Il Covid 19 non è per niente green

Il Covid 19 è molto meno “green” di quanto è stato descritto. Gli ambientalisti che hanno prematuramente esultato per il lockdown e la drastica riduzione di attività umane tra febbraio e giugno, non hanno fatto bene i loro calcoli. Se da una parte le emissioni globali di CO2 sono calate, e molto, a causa della chiusura di migliaia di industrie, la minore richiesta di energia ha prodotto altri effetti poco desiderabili.
ECONOMIA BATTE ECOLOGIA
Il crollo del prezzo del petrolio, ad esempio, ha reso questa fonte di energia ancora più attraente rispetto alle alternative più pulite e più costose. E se la diminuzione del traffico aereo ha portato le compagnie ad acquistare meno quote all’interno del Sistema per lo scambio delle quote di emissione (Ets Ue), il prezzo dei crediti è calato in modo vertiginoso, rendendo l’inquinamento più conveniente in altri settori, come quello della produzione del cemento.

▶ Consegna: Riporta il brano selezionato tra "Il Covid 19 non" e "effetti poco desiderabili.", estremi compresi, e per favore sostituisci "ambientalisti" con "ecologisti".

▶ Dati forniti:

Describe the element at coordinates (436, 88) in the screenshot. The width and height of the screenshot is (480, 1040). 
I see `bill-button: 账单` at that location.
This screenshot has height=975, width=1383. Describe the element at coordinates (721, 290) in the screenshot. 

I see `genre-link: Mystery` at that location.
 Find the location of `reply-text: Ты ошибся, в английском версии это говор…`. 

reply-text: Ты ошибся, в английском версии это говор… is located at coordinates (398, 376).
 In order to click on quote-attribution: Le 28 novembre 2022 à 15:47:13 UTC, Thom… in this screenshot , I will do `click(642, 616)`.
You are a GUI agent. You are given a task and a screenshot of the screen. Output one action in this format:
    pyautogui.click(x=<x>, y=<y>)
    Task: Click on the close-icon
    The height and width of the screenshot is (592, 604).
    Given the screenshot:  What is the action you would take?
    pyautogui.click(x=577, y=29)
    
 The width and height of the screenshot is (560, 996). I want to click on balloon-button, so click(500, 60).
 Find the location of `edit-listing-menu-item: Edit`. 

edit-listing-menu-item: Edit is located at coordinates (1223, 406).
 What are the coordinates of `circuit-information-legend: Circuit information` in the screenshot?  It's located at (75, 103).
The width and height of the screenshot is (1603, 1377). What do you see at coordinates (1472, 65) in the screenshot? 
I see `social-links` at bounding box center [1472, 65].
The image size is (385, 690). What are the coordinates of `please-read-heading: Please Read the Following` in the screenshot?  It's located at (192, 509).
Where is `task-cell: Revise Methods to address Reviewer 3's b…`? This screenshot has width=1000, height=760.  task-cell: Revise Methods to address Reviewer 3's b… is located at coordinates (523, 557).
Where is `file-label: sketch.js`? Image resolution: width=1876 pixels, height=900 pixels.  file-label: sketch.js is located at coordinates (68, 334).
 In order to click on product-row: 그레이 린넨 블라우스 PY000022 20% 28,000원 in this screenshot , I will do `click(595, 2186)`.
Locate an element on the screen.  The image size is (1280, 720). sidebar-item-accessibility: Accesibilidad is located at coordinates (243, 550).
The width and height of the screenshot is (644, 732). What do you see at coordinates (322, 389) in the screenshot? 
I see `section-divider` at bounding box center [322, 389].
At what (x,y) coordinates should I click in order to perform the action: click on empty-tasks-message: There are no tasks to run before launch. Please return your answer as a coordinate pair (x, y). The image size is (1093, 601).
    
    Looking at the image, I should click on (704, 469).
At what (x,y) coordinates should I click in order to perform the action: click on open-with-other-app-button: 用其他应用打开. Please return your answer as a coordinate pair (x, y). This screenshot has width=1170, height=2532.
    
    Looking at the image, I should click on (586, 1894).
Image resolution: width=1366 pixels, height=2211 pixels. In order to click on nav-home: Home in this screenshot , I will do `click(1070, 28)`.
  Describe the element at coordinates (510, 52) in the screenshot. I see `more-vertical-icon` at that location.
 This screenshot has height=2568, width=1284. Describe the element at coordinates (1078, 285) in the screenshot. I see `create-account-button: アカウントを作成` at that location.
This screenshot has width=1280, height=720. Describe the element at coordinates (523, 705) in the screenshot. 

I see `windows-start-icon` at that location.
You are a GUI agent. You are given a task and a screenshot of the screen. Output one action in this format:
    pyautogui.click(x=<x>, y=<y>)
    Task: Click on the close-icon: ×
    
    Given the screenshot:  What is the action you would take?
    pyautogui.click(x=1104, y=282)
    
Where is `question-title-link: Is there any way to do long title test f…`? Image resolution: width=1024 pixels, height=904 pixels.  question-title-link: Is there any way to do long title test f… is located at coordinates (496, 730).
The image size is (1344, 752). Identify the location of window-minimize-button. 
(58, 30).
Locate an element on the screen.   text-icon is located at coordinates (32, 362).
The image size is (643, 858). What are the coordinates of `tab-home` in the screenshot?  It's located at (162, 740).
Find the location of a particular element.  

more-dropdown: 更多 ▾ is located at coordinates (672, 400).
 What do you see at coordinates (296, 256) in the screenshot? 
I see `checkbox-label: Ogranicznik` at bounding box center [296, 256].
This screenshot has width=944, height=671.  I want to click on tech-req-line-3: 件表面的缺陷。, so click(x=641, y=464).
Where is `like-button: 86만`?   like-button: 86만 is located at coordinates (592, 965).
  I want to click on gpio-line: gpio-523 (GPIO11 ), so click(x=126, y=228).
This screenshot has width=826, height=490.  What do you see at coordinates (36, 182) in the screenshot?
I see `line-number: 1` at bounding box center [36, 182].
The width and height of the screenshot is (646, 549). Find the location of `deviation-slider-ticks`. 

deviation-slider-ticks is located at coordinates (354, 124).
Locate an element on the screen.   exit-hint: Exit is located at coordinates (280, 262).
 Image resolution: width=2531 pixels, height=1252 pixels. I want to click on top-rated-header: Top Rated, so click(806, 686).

▶ Risposta:
Il Covid 19 non è per niente green

Il Covid 19 è molto meno “green” di quanto è stato descritto. Gli ecologisti che hanno prematuramente esultato per il lockdown e la drastica riduzione di attività umane tra febbraio e giugno, non hanno fatto bene i loro calcoli. Se da una parte le emissioni globali di CO2 sono calate, e molto, a causa della chiusura di migliaia di industrie, la minore richiesta di energia ha prodotto altri effetti poco desiderabili.